SELECTED EXCERPT
%%
Istio addresses these issues highlighting, compared to sidecars, or per-node L7 proxies, waypoint proxies enable computationally expensive L7 processing to be easily invoked only when necessary (enabled on workloads through the istio.io/use-waypoint label) and scaled independently of applications and L4 features.
Additionally, the ambient mesh security deep-dive points out that separating L7 functionality into waypoint proxies minimises the attack surface of the shared ztunnel, reducing the risk of vulnerability to less than that of in Istio sidecars (which process both L4 and L7).
istio-cni. Redirecting traffic between namespaces is the responsibility of the CNI. However, the ambient mesh requires routing traffic from pod network namespaces to the namespace of the shared ztunnel. The istio-cni component is responsible for this processing without conflicting with the underlying primary CNI.
A dedicated chained CNI — extending the functionality of the existing CNI — alerts the per-node istio-cni agent on the creation of new pods. This reaches into the workload network namespace, setting up iptables rules to route traffic to the proxy. The agent also alerts the per-node ztunnel of the new workload, and its network namespace, who then creates sockets within the workload namespace to which the written iptables rules route to.
Once set up, traffic within the mesh flows as in the following diagram. This implementation means network traffic is enriched with service mesh features, such as encryption, as soon as the traffic leaves the pod network namespace — something not necessarily true for all per-node mesh implementations. (Note that HBONE is Istio’s custom HTTP-based tunneling protocol used within the mesh)
eBPF. Traditionally CNI and service mesh components relied on iptables and kernel modules to route and manage traffic. However, eBPF is a more modern solution — improving performance and reducing maintenance. eBPF is an event-driven framework allowing sandboxed programs to be ran within the kernel in response to pre-defined (or custom) hooks, such as system calls, network events, etc.
Whilst eBPF cannot be used to implement all service mesh features, such as L7 processing which requires complex logic, Istio supports eBPF for traffic redirection to the ztunnel — improving throughput when compared to iptables.
mTLS. Istio implements mTLS directly between proxies (or the ztunnel in an ambient mesh), using keys and certificates generated and rotated by the Istio agent (hosted within the Envoy container) and Istiod control plane. Alternatively, Istio also supports integrating SPIRE as a CA — enabling more granular identities, additionally based on properties of a workload’s underlying node.
Observability. Metrics are exported by the control plane, ztunnel and envoy proxies (both sidecars and waypoints). Compared to Cilium, Istio’s visibility into network logging is limited, only exposed through Envoy access logs, providing information on TCP traffic.
Cilium
Originally a CNI that offered full compatibility with Istio, Cilium has more recently began implementing service mesh features within its own components — improving performance and reducing complexity. Similar to Istio, Cilium relies on a combination of eBPF and Envoy depending on L4 or L7 processing.
%%
GIVEN PROBLEM
In the excerpt on the Istio service mesh, which label enables waypoint proxies on workloads?

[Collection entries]
%%
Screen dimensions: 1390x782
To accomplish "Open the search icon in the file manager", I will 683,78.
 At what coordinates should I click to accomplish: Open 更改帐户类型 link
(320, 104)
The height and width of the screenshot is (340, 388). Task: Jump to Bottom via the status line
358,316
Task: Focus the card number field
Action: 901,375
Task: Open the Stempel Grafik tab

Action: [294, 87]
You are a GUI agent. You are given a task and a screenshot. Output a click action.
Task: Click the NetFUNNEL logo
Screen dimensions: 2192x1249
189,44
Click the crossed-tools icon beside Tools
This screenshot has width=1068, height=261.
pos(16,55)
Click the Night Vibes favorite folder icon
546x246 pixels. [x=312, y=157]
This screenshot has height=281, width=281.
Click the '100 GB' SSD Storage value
%%
RESPONSE BELOW
The istio.io/use-waypoint label.